◆ Problem statement ◆
Turn the stretch of lines from the one containing "The image size" through the one containing "[x=236, y=884]" into a numbered list, leaving out blank lines. Leave the pictures out of your answer.

--- START Information shown ---

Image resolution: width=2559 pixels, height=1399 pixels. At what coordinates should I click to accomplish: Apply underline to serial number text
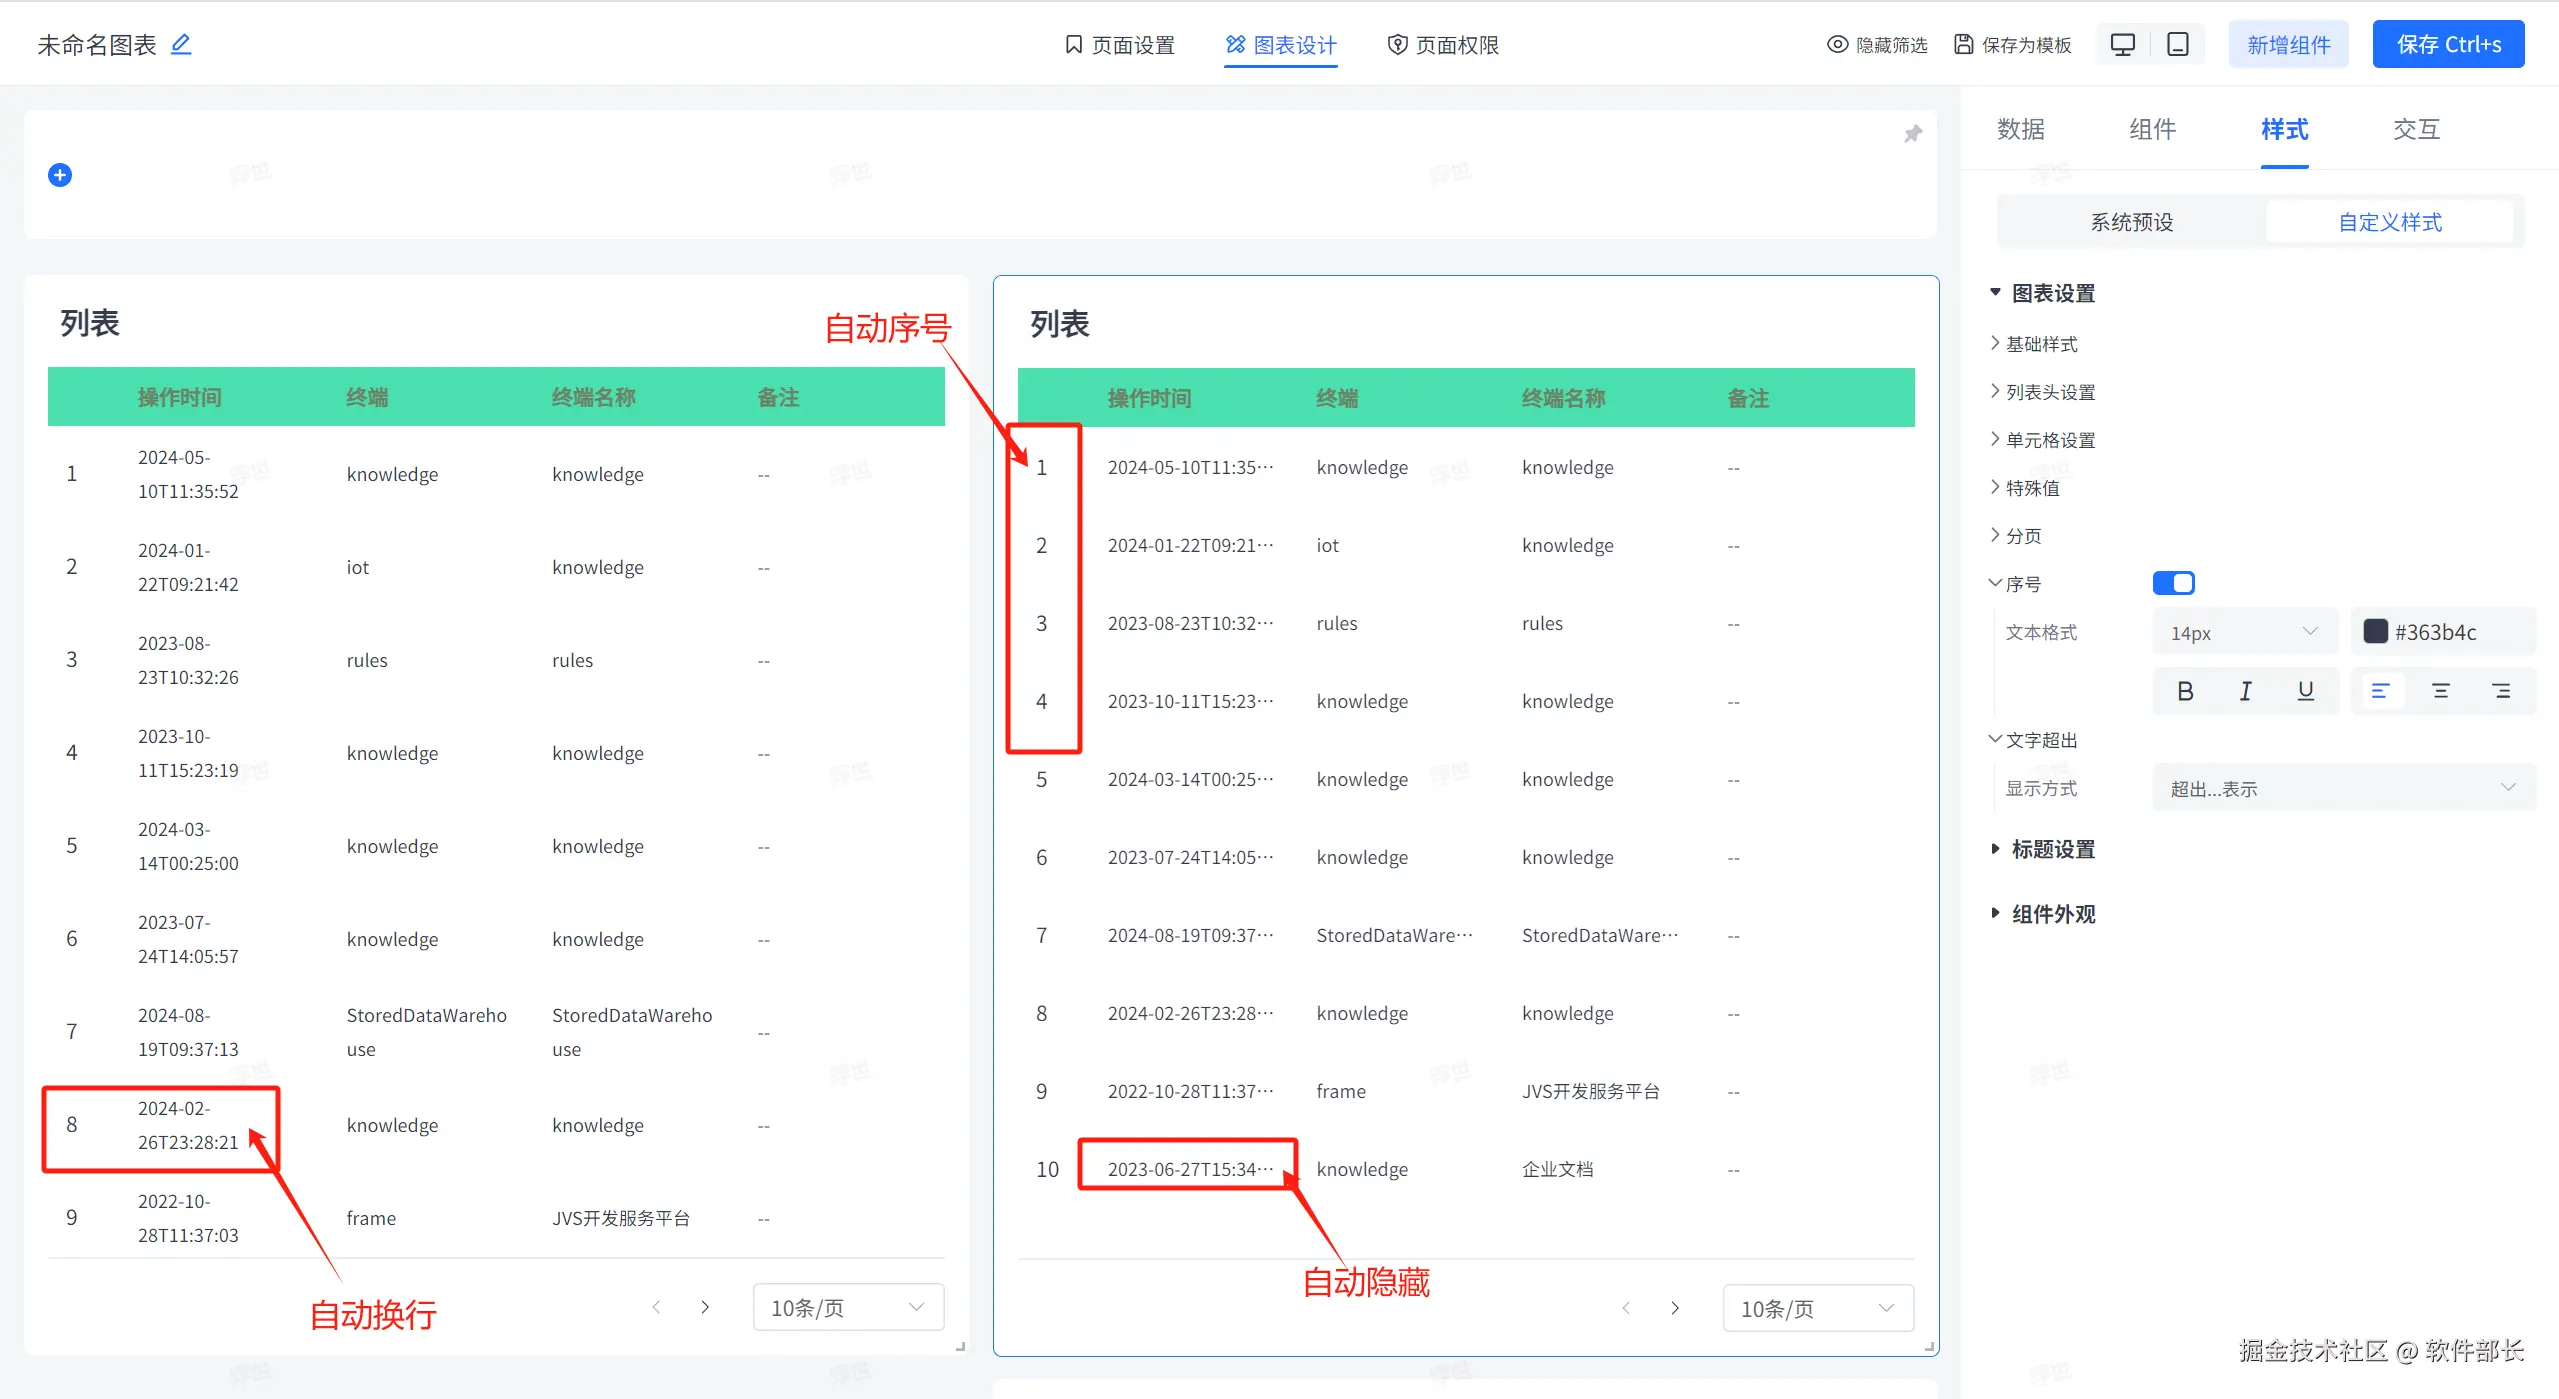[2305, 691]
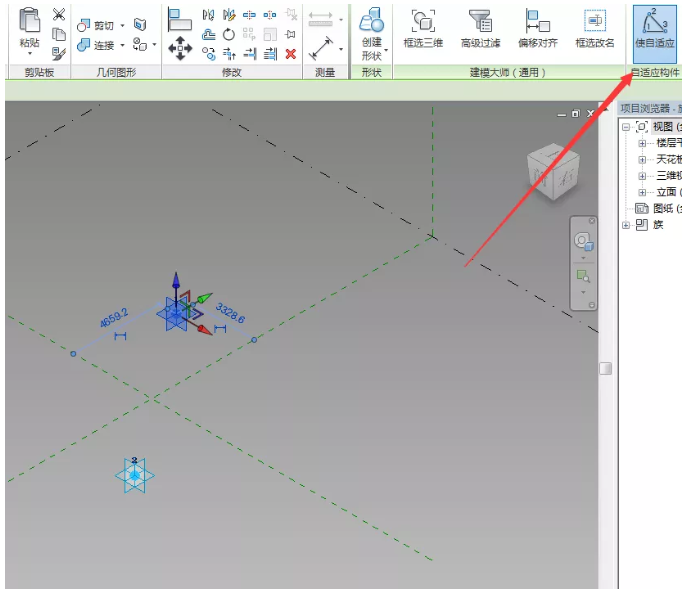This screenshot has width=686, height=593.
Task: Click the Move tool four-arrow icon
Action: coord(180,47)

--- END Information shown ---
--- START Information shown ---

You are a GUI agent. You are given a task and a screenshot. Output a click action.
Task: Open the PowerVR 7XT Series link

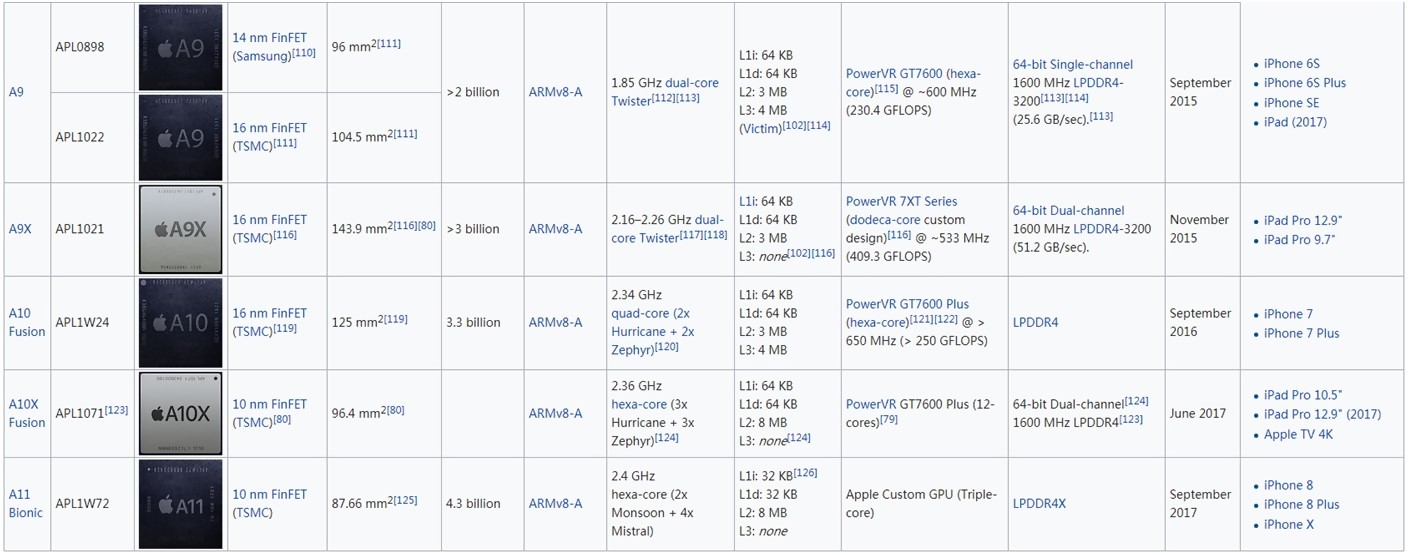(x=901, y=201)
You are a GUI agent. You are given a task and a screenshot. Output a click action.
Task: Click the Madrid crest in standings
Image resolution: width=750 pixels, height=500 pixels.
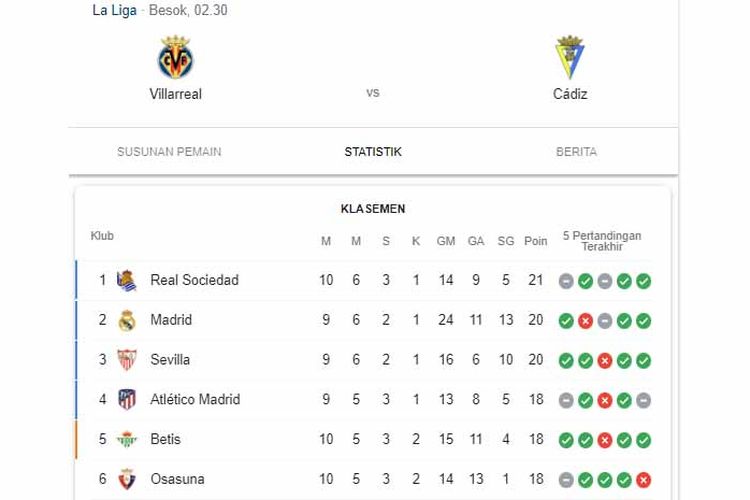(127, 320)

--- END Information shown ---
--- START Information shown ---

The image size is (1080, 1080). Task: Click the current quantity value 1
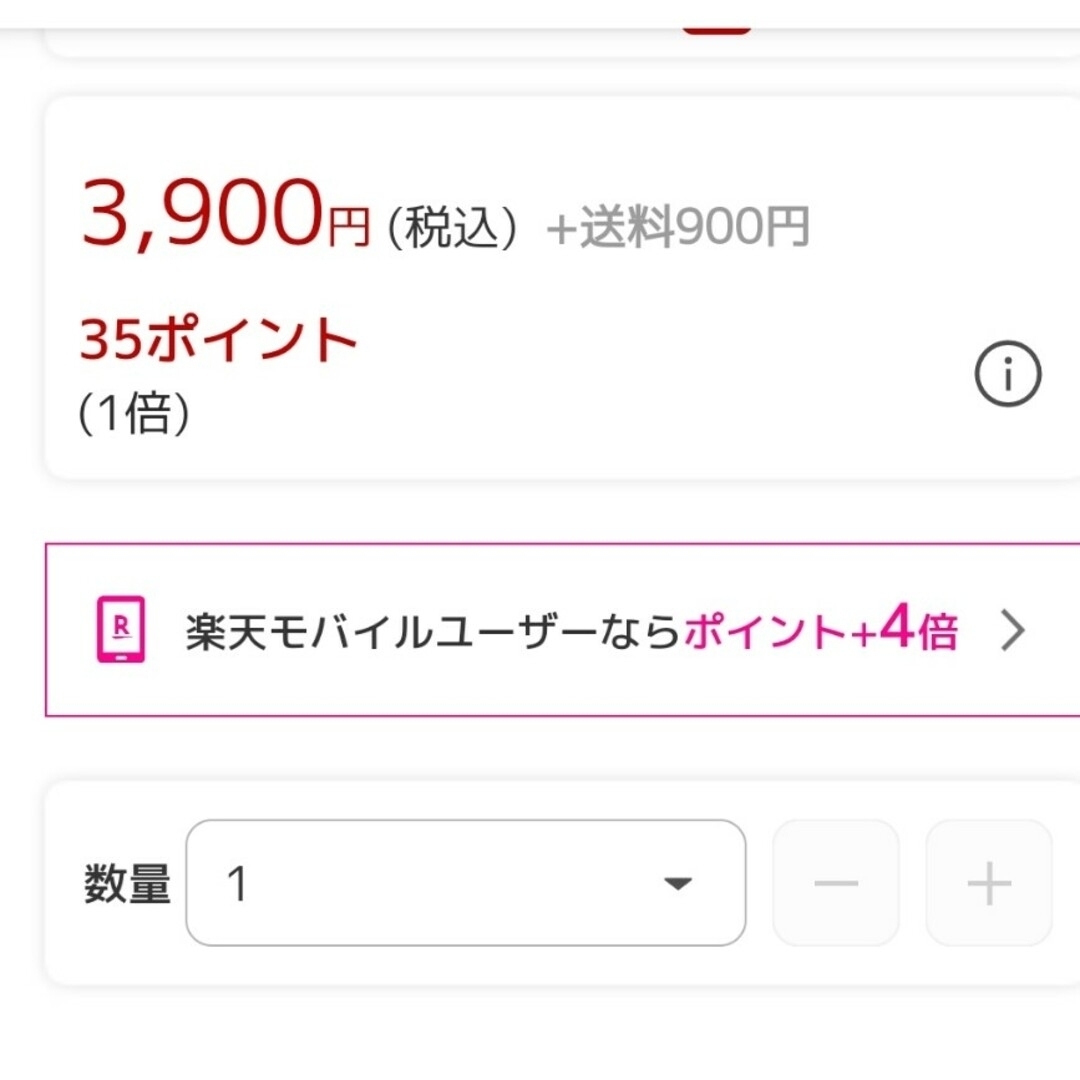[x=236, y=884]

--- END Information shown ---

◆ Exercise response ◆
1. The image size is (1080, 1080). Task: Click the current quantity value 1
2. [x=236, y=884]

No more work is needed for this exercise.